Fry nodded silently.

“Oh. Sure. Why not? Sounds like a hoot!” Paris sounded like he was about to have a complete mental break-down.

“Back it up.” Johns interrupted. “I know this darkness is supposed to last a while if the model is correct---but do we really want to go out there? At least here we have some chance at safety!” His gaze rested on all those in the room before landing on Jack and River. “Look at what happened to River! And—and—think of the kid!

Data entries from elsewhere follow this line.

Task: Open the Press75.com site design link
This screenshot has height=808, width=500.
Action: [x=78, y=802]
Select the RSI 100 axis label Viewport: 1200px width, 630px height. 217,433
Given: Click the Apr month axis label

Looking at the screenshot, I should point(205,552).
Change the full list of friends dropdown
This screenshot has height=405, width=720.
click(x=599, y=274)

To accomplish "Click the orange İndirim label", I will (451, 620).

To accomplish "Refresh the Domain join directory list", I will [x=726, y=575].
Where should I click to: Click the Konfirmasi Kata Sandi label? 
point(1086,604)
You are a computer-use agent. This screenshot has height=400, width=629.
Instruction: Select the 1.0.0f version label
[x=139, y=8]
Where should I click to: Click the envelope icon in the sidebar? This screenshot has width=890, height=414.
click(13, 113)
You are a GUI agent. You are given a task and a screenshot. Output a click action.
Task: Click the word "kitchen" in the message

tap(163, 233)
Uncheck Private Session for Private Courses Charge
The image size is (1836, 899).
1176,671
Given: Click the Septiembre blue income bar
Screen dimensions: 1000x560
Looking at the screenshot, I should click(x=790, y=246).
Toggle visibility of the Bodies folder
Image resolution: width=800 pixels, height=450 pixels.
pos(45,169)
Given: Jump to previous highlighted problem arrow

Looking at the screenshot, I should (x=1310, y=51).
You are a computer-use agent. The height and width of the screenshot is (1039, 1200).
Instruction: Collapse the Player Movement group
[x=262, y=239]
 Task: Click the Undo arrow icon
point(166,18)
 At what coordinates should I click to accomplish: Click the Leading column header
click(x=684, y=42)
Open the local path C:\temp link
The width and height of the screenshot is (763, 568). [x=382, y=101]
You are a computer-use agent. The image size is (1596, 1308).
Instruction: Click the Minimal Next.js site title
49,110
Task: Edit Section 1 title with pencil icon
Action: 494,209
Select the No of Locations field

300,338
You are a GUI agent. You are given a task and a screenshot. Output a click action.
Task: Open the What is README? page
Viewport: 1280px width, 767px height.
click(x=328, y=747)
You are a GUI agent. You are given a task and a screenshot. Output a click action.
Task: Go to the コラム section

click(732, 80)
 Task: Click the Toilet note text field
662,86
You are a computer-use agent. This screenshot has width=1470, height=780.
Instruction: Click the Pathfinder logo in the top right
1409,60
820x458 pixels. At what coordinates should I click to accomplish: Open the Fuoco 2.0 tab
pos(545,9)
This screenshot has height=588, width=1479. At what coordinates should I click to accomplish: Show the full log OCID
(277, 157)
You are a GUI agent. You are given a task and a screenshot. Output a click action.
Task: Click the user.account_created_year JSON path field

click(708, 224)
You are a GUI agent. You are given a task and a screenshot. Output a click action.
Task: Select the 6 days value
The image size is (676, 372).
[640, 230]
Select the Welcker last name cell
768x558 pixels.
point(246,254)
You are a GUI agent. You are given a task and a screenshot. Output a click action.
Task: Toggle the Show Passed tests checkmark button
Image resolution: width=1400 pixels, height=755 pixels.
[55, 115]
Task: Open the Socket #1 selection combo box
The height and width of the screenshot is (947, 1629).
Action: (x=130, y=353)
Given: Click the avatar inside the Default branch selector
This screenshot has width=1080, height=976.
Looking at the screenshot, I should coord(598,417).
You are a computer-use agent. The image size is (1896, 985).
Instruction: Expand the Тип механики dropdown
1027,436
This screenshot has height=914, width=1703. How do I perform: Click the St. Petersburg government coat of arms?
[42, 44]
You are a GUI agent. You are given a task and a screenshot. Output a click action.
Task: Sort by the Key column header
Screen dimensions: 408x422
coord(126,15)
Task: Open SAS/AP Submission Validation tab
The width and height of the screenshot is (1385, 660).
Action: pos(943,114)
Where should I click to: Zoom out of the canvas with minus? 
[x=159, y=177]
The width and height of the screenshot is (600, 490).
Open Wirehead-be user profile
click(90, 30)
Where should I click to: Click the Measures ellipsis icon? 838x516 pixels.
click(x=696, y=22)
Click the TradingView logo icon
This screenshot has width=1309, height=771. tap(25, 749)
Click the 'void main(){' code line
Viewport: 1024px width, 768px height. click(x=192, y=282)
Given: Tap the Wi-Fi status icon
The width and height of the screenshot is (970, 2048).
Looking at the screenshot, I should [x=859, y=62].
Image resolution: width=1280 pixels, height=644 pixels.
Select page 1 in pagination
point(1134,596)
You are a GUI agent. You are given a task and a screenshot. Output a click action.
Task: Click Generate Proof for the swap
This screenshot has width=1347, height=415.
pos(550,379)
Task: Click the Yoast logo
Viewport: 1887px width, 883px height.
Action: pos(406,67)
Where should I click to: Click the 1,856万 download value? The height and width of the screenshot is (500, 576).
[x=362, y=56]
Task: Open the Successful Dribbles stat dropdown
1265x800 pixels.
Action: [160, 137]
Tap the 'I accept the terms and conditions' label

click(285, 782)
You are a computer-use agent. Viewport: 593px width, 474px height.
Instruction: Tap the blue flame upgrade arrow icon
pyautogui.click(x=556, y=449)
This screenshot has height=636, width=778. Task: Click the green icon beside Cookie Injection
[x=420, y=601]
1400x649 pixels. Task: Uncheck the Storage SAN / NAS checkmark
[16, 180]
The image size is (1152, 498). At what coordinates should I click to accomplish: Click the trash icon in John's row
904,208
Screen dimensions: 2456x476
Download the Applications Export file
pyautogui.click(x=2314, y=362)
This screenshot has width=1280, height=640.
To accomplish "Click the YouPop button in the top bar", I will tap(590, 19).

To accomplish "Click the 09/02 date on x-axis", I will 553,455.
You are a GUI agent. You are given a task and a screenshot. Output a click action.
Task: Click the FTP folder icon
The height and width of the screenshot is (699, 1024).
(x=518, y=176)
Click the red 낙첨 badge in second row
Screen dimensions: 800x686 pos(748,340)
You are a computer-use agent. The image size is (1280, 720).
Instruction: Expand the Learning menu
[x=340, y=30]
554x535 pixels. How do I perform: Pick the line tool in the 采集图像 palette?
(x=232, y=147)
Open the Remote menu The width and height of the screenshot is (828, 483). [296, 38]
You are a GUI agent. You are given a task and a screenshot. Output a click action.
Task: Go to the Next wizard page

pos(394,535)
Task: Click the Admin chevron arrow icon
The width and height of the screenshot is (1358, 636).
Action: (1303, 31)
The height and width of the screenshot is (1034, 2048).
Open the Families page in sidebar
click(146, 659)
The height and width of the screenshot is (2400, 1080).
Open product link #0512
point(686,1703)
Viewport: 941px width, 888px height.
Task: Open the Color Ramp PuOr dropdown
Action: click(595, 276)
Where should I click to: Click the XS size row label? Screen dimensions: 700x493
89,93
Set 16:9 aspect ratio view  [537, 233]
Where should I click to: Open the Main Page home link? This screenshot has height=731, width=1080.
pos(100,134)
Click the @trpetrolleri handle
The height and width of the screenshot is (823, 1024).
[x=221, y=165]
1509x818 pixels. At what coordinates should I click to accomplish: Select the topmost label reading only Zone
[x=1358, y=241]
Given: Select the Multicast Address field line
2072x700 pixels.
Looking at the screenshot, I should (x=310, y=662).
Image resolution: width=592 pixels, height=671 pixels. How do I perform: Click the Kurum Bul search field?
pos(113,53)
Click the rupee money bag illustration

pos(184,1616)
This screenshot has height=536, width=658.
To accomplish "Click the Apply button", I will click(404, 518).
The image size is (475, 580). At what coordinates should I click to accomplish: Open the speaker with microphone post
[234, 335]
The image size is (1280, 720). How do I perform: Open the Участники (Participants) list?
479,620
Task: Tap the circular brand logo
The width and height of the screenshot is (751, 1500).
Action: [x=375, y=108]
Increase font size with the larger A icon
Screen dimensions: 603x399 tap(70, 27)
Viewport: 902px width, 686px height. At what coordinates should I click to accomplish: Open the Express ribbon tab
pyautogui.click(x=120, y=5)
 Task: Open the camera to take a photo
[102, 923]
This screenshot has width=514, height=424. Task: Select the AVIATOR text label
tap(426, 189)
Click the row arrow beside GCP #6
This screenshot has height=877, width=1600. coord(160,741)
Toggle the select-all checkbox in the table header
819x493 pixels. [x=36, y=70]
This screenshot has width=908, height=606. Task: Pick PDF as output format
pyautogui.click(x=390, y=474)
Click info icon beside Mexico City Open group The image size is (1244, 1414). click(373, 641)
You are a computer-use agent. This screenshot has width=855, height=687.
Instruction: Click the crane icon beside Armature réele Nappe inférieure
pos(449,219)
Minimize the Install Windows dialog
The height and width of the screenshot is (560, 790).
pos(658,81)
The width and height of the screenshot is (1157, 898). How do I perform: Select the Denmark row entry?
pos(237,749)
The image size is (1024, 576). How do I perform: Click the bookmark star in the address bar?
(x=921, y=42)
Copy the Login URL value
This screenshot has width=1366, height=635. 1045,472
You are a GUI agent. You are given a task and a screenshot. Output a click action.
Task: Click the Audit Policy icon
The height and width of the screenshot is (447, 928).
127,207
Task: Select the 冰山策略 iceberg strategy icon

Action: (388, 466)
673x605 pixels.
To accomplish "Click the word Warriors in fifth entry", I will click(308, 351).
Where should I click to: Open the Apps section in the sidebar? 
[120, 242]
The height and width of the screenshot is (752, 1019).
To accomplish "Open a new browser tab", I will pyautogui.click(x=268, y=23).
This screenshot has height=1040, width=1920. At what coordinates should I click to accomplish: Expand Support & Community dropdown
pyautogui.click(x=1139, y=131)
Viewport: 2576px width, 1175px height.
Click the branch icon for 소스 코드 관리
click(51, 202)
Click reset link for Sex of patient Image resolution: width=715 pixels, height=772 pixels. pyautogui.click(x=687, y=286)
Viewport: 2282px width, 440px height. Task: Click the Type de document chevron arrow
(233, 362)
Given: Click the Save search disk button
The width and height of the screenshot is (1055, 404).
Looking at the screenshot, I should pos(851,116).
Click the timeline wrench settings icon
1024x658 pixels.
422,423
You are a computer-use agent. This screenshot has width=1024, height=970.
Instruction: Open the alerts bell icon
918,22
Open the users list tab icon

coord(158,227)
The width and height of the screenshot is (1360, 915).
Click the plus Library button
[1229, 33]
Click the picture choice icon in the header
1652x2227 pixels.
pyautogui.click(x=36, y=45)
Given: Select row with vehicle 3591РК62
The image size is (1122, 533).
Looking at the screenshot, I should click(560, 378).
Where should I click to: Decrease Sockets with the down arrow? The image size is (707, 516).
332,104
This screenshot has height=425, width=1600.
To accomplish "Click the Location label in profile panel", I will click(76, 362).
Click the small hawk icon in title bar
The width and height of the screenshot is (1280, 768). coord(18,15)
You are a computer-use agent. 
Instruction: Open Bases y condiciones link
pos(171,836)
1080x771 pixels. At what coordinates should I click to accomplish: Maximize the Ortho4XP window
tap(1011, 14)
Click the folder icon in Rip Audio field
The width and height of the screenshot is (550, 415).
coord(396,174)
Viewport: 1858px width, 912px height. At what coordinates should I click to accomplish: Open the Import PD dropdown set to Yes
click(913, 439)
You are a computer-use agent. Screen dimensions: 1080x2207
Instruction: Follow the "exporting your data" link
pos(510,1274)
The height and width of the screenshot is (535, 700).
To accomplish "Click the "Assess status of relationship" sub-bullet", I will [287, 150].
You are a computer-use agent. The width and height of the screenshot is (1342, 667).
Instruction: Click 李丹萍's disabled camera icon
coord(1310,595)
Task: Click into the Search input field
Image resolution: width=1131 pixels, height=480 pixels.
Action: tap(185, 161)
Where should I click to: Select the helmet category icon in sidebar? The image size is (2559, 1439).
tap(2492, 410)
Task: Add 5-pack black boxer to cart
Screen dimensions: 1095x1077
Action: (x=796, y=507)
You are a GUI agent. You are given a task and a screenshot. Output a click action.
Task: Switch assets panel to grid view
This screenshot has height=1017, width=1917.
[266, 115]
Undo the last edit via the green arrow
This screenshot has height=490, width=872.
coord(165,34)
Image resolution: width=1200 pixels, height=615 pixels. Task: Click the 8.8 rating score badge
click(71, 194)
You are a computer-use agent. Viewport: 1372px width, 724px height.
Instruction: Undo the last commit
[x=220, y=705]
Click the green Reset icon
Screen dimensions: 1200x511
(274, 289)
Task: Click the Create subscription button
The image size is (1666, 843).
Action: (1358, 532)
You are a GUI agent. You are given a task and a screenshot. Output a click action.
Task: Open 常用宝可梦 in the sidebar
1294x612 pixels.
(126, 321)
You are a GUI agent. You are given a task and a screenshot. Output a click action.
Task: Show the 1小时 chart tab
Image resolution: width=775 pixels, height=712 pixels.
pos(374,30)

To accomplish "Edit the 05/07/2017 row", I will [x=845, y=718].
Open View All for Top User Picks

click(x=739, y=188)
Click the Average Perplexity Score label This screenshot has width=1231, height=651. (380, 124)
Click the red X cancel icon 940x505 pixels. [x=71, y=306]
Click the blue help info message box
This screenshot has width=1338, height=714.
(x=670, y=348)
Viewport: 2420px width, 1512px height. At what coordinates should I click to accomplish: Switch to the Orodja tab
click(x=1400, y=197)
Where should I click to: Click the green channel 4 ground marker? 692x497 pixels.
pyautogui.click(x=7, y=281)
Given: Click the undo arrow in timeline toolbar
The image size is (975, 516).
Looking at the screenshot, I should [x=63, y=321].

He’ll be terrified out there!”

“Oh don’t use him like that!” Fry exploded, turning on her once-ally.

“Use him for what?” Johns growled.

“As a smokescreen for your own fears!” She snapped, looking like all she wanted to do was kick the blonde out to the creatures outside.

Kaylee turned to look at Riddick and noted that he looked damned pleased with the way things were going between them, and couldn’t help but wonder if he had something to do with the falling out of the power-duo.

“Hey!” He narrowed his eyes, taking a menacing step towards the captain. “Why don’t you shut the fuck up for a moment and lemme come up with a plan that doesn’t involve MASS SUICIDE!”

Fry’s eyes were dark and emotionless. “Yeah, like I’d let a hype come up with plans that could concern the lives of others.”

There was a gasp as everyone turned to look at Johns in horror.

He was a hype? A drug addict?

Realizing that he’d already lost a big chunk of everyone’s respect; Johns pulled out his shotgun and pointed it at her. After he’d lost the pistol in the darkness he’d left his shotgun at his side and hadn’t touched it until this moment.

In a movement that surprised everyone, Riddick moved in between Fry and the nose of the shotgun, which bumped the underside of his chin.

“Think of that reward, Johns.” He reasoned in a ‘you-know-you-can’t-kill-me’ voice.

“Yes, well, Riddick, you might not be the only reward I could collect.” Johns spat out.

Kaylee’s heart stopped when Johns’ eyes quickly looked in River’s direction before resting firmly on Riddick once more.

He knew.

The mercenary knew who River was!

This wasn’t good!

Wasn’t good at all!

What to do? WHAT TO DO?

“With that in mind,” Johns continued. “I’m willing to take a cut in your reward.”

Riddick’s face was chiseled ice. “How ‘bout a cut in your gut?”

Johns and those witnessing this confrontation looked down to reveal the shiv Riddick held, poised and ready for evisceration.

“I won’t miss this time.” Riddick promised in a dangerous voice.

Johns’ eyes narrowed and a muscle in his cheek jerked as he looked back up at the murderer. “Oh, Trash Baby, you’re gonna regret this.”

“Please,” Iman, reminding Kaylee once more of Sheppard Book, stepped in, trying to make peace. “This solves nothing. Please…”

There was a moment of tense silence as both rivals stared each other down, yet not surprisingly Johns was the one to step back and away from the fight, despite the fact that he had an impressive shotgun and Riddick only had a bone-shiv.

To Kaylee, that spoke volumes about Johns.

Fry smiled at Riddick’s back and placed a hand on his shoulder as a thank you before turning to Jack.

Kaylee heard River growl softly besides her when Fry didn’t remove her hand from Riddick’s shoulder.

“They’re afraid of our light.” Fry told the little boy, not knowing that the girl who, if properly trained, could kill her with only her brain, was glaring daggers at her. “That means we don’t have to be so afraid of them.”

“And you’re certain that you can find the way back?” Iman asked, looking down at his two charges with fatherly worry. “Even in the dark?”

“No, I can’t lead us back to the skiff.” Fry shook her head before giving Riddick’s shoulder a little squeeze. “But he can.”